@dbjorge commented on Tue Dec 06 2016
The documentation for IComparer
(@docs.microsoft.com, @msdn) and IComparer<T>
(@docs.microsoft.com, @msdn) do not note whether any particular ordering properties are expected of a valid implementation, but at least List<T>.Sort
assumes some (antisymmetry, per this Connect feedback circa .NET 4.5).
The interface documentation should note what sort of ordering properties the rest of the standard library will be assuming/demanding of a Compare
implementation. I'd expect this to be the usual properties of a total order.
@CIPop commented on Tue Dec 06 2016
cc: @rpetrusha, @AArnott
@karelz commented on Tue Dec 06 2016
cc: @mairaw
@JonHanna commented on Tue Dec 06 2016
Is that a responsibility of IComparer<T>
or of the caller of Sort
(or OrderBy
etc.). If one was going to implement an order that wasn't total (e.g. XmlSchema's rules on comparing datetimes without time zones, would doing so in an IComaprer<T>
be disallowed?
@dbjorge commented on Tue Dec 06 2016
I would consider it reasonable to either:
- Explicitly demand a well-defined set of ordering properties as a contract of the
IComparer
interfaces
- Explicitly disclaim requiring any particular ordering guarantees as an interface contract, but include an informational warning that
IComparer
use sites may require certain ordering properties (with examples).
I think either of those would be a big improvement over not documenting it either way. I could be convinced that the former would be too big a breaking change to be acceptable.
In either case, I think it would improve clarity to also document it on the individual IComparer
-based framework methods.
@JonHanna commented on Tue Dec 06 2016
I think the warning is a good idea.
I think the idea of documenting the relevant methods, even more so.
@mairaw commented on Tue Dec 06 2016
I own these docs so I'd be the one making the updates. Just let me know who I should be working with to figure out what's the guidance we want to provide there. /cc @karelz
@karelz commented on Wed Dec 07 2016
@dbjorge @JonHanna can you please suggest which text to change to what? (ideally mention the diff or old & new text) Thanks!
@JonHanna commented on Wed Dec 07 2016
Could an extra page be added describing total ordering? A concise statement linking to it would probably be clearer and with less text added to the individual pages affected.
@mairaw commented on Wed Dec 07 2016
@JonHanna yes, it's possible to add a separate article explaining the concepts and then link to it from the affected pages.

Problem. In the discussion above, which framework method is said to assume antisymmetry of a comparer?

Data extract.
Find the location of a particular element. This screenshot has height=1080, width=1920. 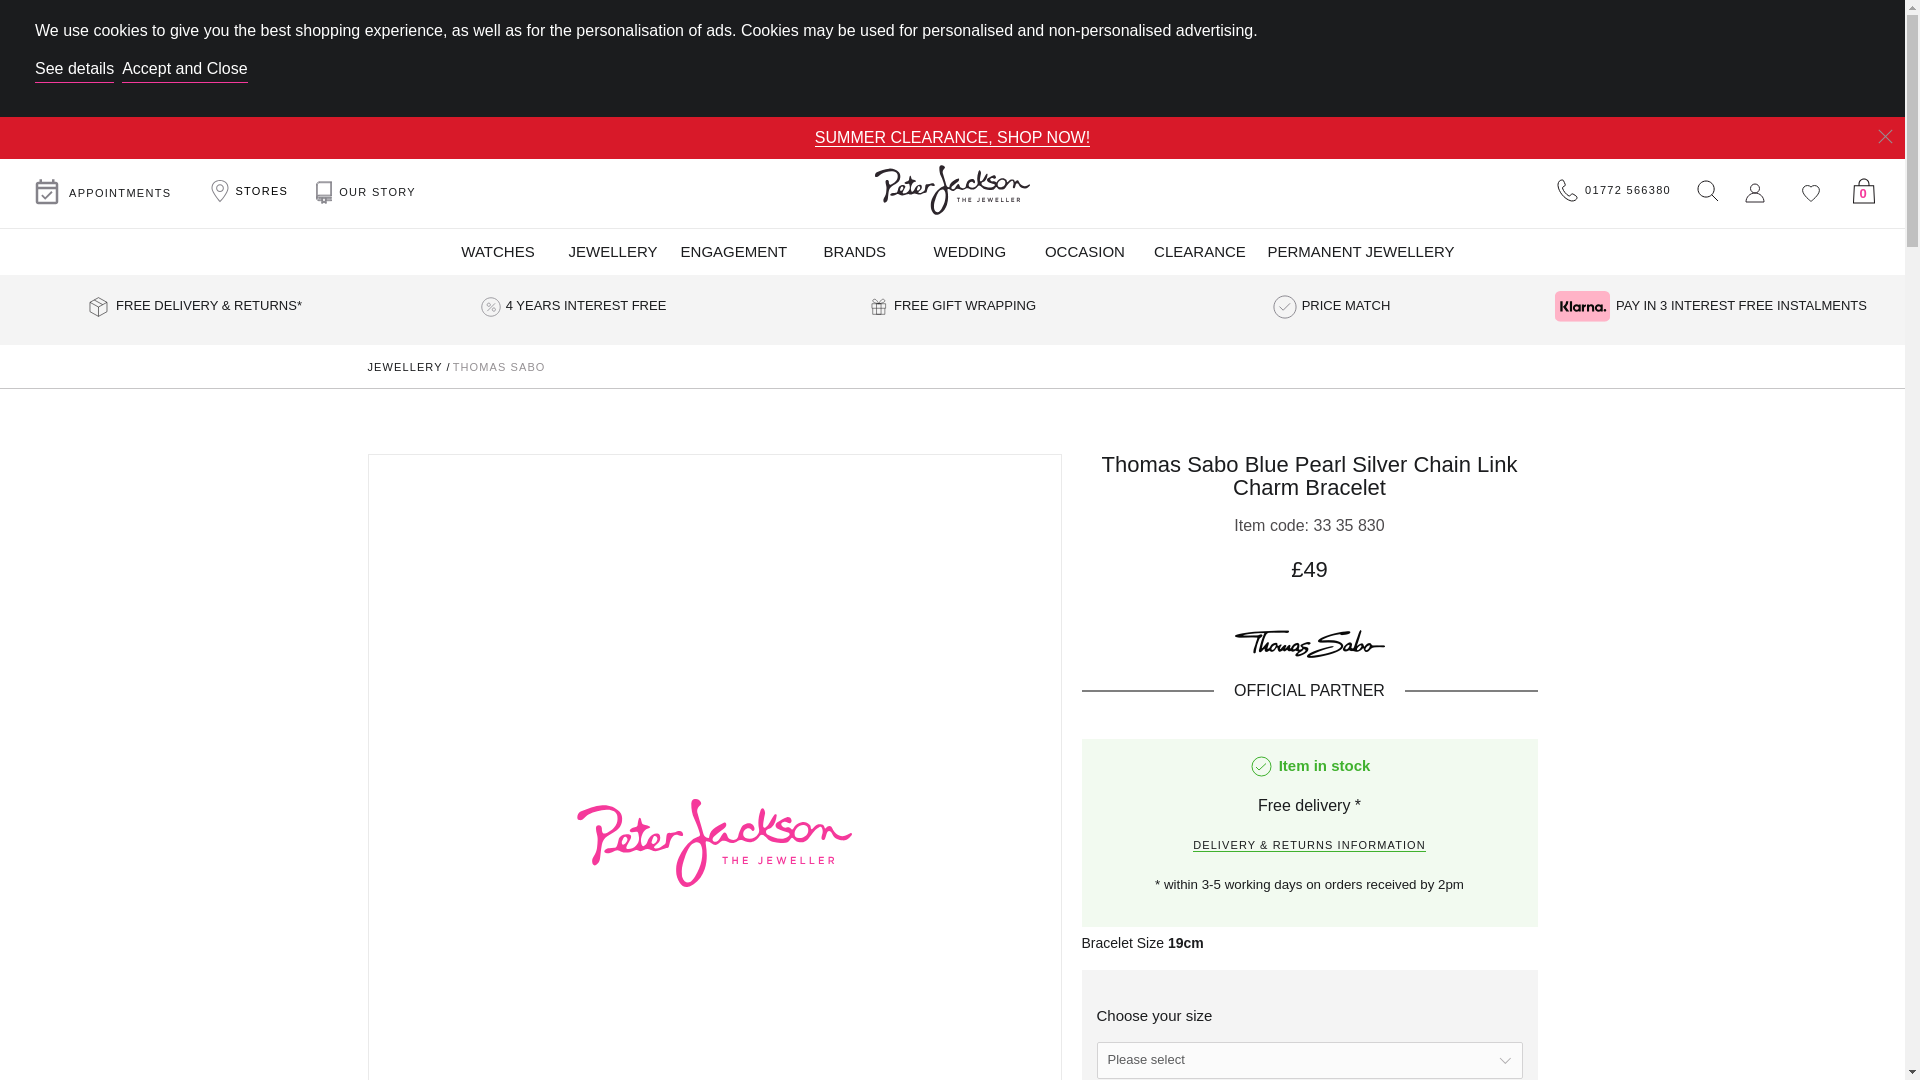

STORES is located at coordinates (246, 190).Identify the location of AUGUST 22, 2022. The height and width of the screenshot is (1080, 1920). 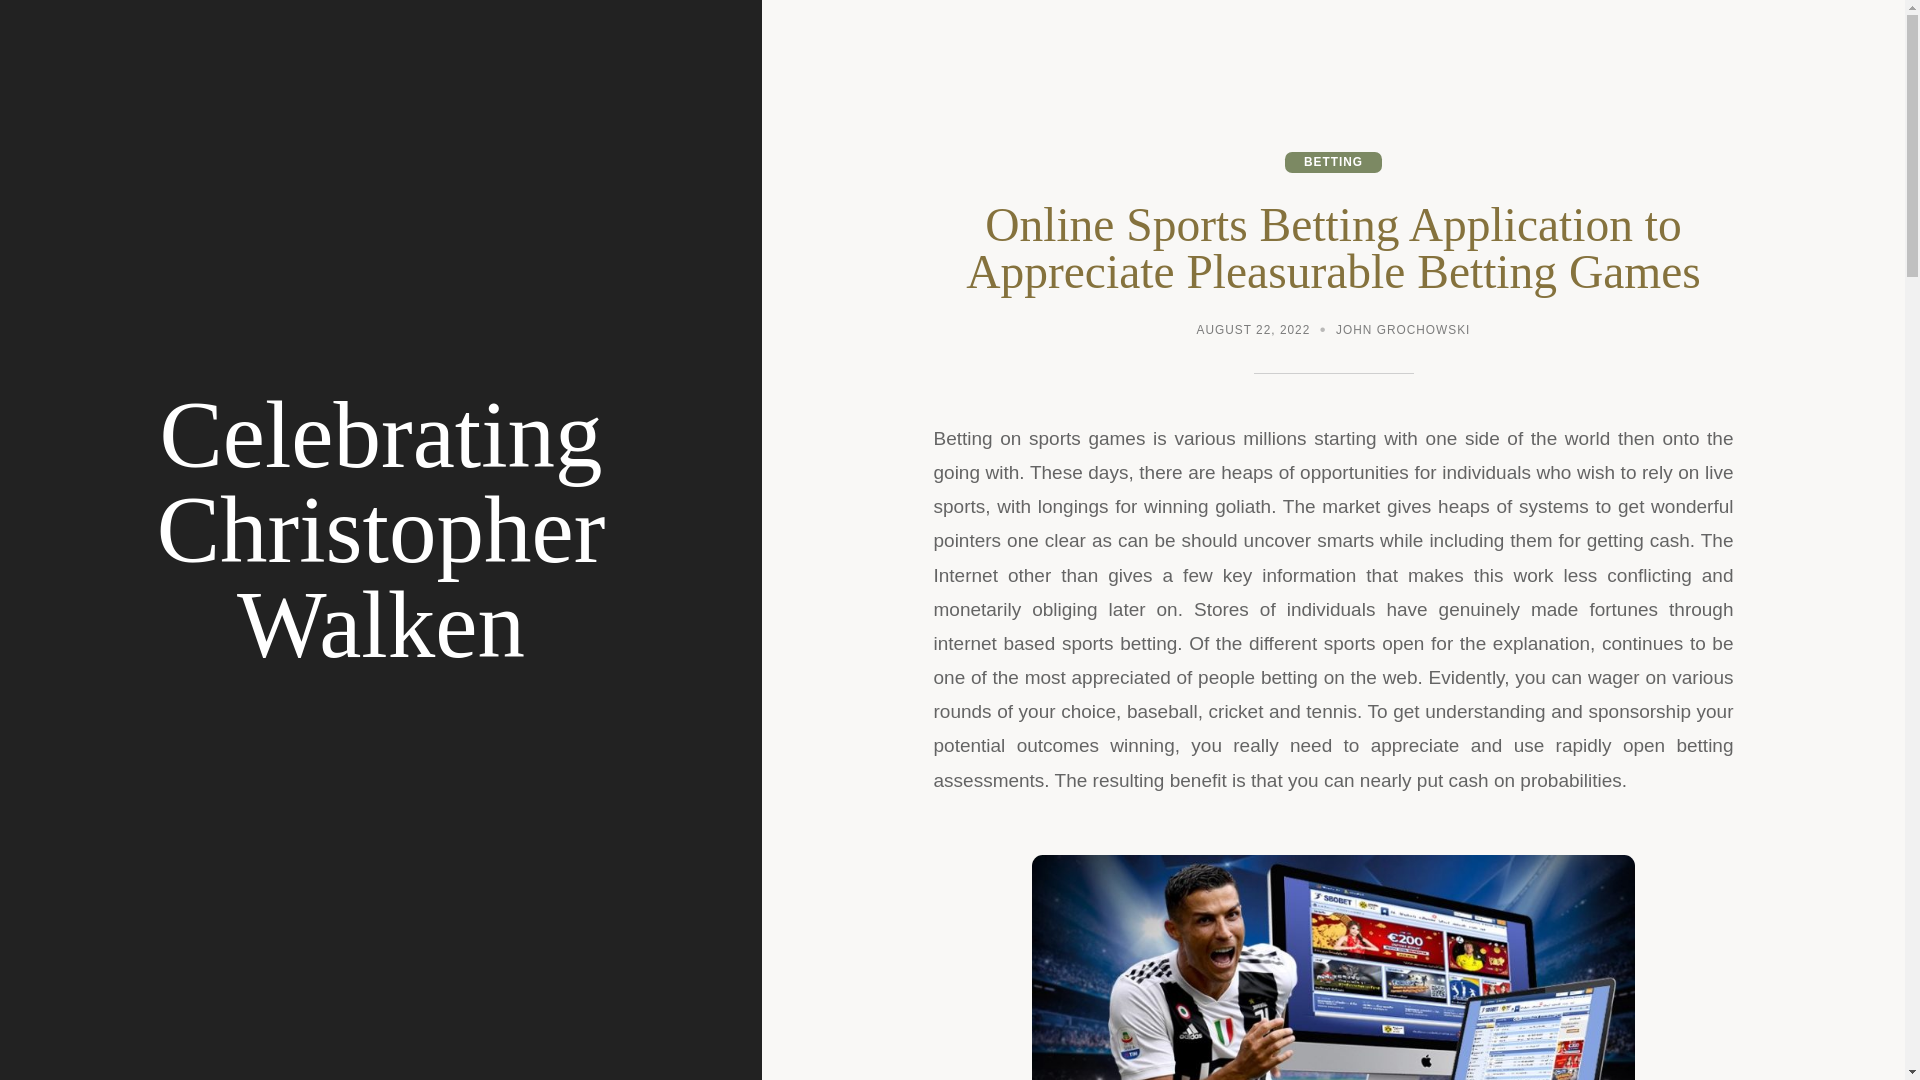
(1254, 332).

Solved exercise. List<T>.Sort